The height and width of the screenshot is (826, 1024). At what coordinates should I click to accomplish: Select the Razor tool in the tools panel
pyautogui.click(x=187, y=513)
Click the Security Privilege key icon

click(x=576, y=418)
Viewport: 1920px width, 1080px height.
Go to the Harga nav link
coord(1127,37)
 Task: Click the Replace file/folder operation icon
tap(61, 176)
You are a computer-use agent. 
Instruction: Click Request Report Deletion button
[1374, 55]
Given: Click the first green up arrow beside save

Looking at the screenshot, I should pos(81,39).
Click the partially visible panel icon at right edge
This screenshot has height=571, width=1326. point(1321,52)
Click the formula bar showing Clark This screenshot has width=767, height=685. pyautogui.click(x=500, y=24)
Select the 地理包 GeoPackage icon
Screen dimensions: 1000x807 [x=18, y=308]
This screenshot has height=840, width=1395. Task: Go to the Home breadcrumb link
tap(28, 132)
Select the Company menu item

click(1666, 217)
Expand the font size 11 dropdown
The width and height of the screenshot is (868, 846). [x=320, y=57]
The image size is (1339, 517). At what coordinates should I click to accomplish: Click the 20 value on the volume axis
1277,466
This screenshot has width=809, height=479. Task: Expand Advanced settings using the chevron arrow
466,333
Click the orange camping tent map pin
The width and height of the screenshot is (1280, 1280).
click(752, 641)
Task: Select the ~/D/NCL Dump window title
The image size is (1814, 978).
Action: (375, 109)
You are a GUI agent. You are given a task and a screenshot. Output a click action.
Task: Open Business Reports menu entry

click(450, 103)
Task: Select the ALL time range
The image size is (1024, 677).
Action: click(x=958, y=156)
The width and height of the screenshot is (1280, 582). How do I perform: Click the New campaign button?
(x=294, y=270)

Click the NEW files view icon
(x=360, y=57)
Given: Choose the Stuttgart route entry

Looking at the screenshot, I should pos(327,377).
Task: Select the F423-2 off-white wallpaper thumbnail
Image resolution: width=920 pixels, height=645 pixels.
▬▬▬▬▬▬
■ WHAT IS BEING ASKED ■
The entries above must be retyped exactly, down to the last character.

■ RESPONSE TO THIS EXERCISE ■
The height and width of the screenshot is (826, 1024). At what coordinates should I click to accomplish: Select the Razor tool in the tools panel
pyautogui.click(x=187, y=513)
Click the Security Privilege key icon

click(x=576, y=418)
Viewport: 1920px width, 1080px height.
Go to the Harga nav link
coord(1127,37)
 Task: Click the Replace file/folder operation icon
tap(61, 176)
You are a computer-use agent. 
Instruction: Click Request Report Deletion button
[1374, 55]
Given: Click the first green up arrow beside save

Looking at the screenshot, I should pos(81,39).
Click the partially visible panel icon at right edge
This screenshot has height=571, width=1326. point(1321,52)
Click the formula bar showing Clark This screenshot has width=767, height=685. pyautogui.click(x=500, y=24)
Select the 地理包 GeoPackage icon
Screen dimensions: 1000x807 [x=18, y=308]
This screenshot has height=840, width=1395. Task: Go to the Home breadcrumb link
tap(28, 132)
Select the Company menu item

click(1666, 217)
Expand the font size 11 dropdown
The width and height of the screenshot is (868, 846). [x=320, y=57]
The image size is (1339, 517). At what coordinates should I click to accomplish: Click the 20 value on the volume axis
1277,466
This screenshot has width=809, height=479. Task: Expand Advanced settings using the chevron arrow
466,333
Click the orange camping tent map pin
The width and height of the screenshot is (1280, 1280).
click(752, 641)
Task: Select the ~/D/NCL Dump window title
The image size is (1814, 978).
Action: (375, 109)
You are a GUI agent. You are given a task and a screenshot. Output a click action.
Task: Open Business Reports menu entry

click(450, 103)
Task: Select the ALL time range
The image size is (1024, 677).
Action: click(x=958, y=156)
The width and height of the screenshot is (1280, 582). How do I perform: Click the New campaign button?
(x=294, y=270)

Click the NEW files view icon
(x=360, y=57)
Given: Choose the Stuttgart route entry

Looking at the screenshot, I should pos(327,377).
Task: Select the F423-2 off-white wallpaper thumbnail
Image resolution: width=920 pixels, height=645 pixels.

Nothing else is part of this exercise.